**RECORD SET**
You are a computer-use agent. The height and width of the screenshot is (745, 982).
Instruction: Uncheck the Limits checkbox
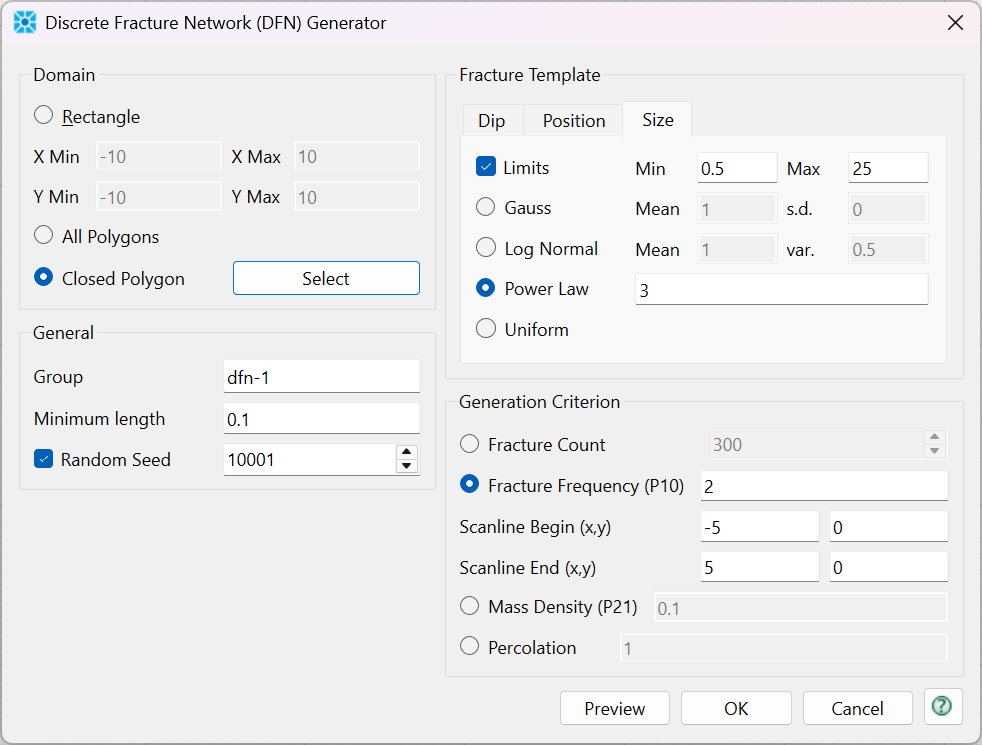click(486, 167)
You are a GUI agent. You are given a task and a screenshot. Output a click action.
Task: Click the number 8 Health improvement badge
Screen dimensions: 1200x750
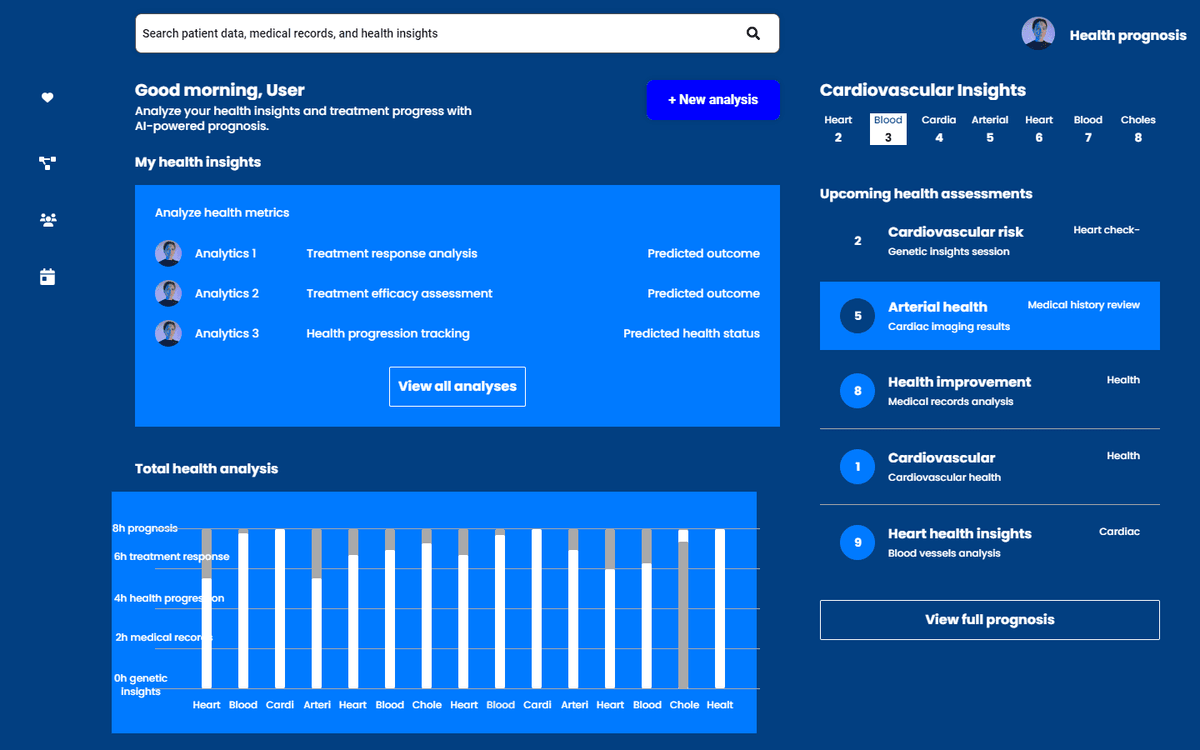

**WORK REQUEST**
Leave out the pictures and copy exactly the lines from the one with "Instruction: Uncheck the Limits checkbox" through the last line of the records above.

**OUTPUT FOR THIS EXERCISE**
Instruction: Uncheck the Limits checkbox
click(486, 167)
You are a GUI agent. You are given a task and a screenshot. Output a click action.
Task: Click the number 8 Health improvement badge
Screen dimensions: 1200x750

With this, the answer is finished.